February 11, 2019, 9:15 AM Nadia Simmons

Trading position (short-term; our opinion): Short position with a stop-loss order at $58.37 and the initial (!) downside target at $50.38 in crude oil is justified from the risk/reward perspective.

Friday’s close doesn’t offer many hints at first sight. Where can the bulls find support for oil price to move up? Or is it the bearish outlook that is justified here? Please accept our invitation to find out the rich details.

Let’s examine the charts below (charts courtesy of http://stockcharts.com).

Light Crude Oil - Continuous Contract Weekly

On the weekly chart, we see that crude oil lost over 4% in the previous week, making our short positions profitable. Thanks to this downswing, the sellers created bearish engulfing pattern, which suggests further deterioration in the coming week(s).
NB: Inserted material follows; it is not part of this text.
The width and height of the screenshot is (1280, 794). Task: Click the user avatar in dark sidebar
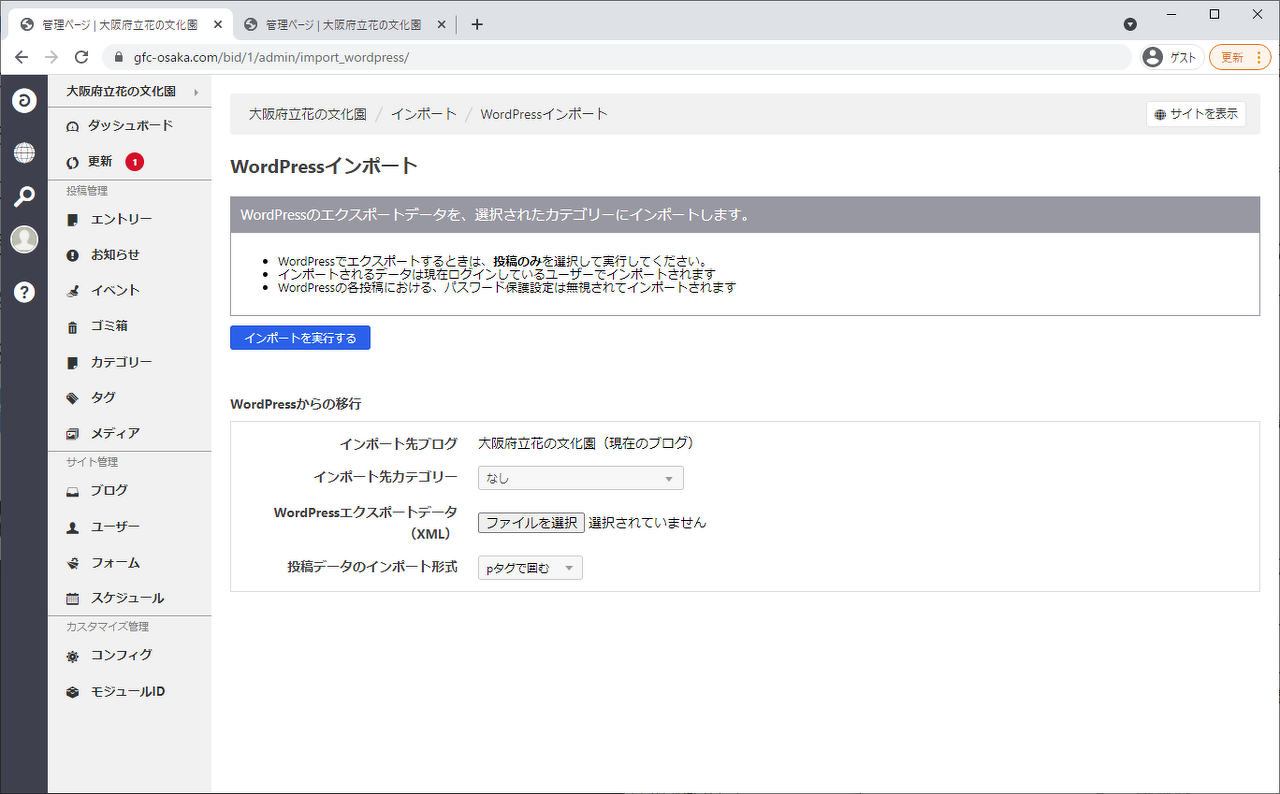[24, 240]
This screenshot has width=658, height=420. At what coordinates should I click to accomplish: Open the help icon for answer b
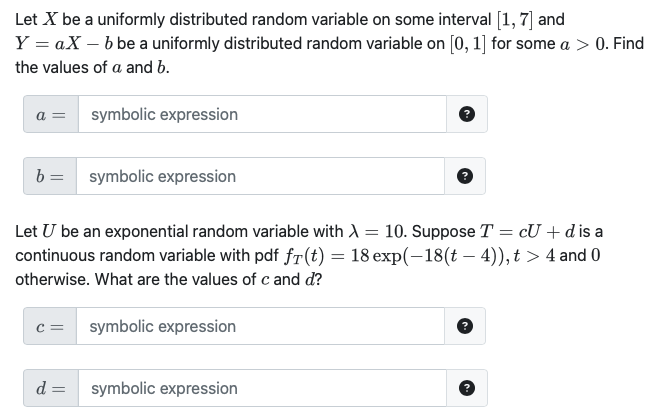click(x=465, y=176)
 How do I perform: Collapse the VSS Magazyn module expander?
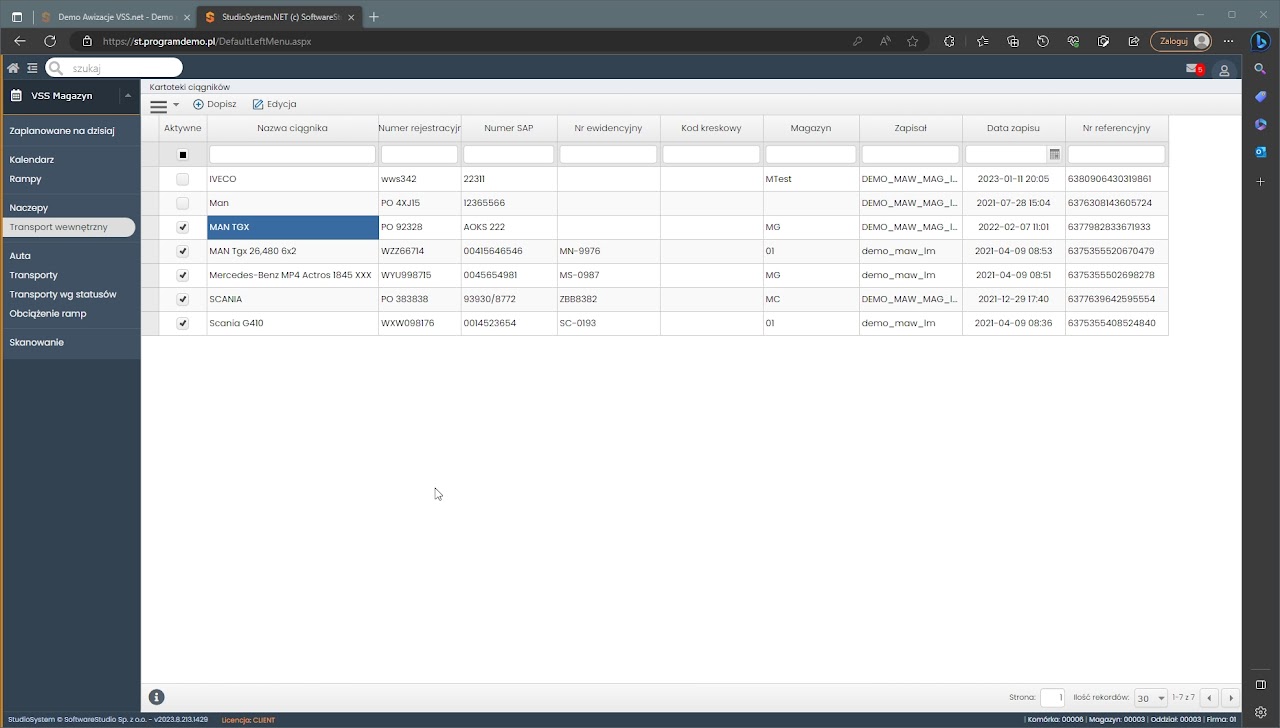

This candlestick pattern consists of a relatively small white candle that is followed by a large red candle that engulfs the previous white candle. It indicates a trend change – here, from up to down.

Additionally, last week’s move to the downside took the commodity to the previously broken 200-week moving average. This is the nearest support at the moment.

How did this move affect the daily chart? Let’s check below.

Light Crude Oil - Continuous Contract Daily

We see that crude oil retested the strength of the lower border of the purple rising trend channel again on Friday, but there was no visible breakdown below it. It raises some doubts about the strength of the sellers. Despite oil bulls pushing the price marginally higher, black gold still closed another day below the lower border of the blue consolidation and the red resistance zone. Combined with the sell signals by the daily indicators on the cards, this suggests lower oil prices in the coming day(s).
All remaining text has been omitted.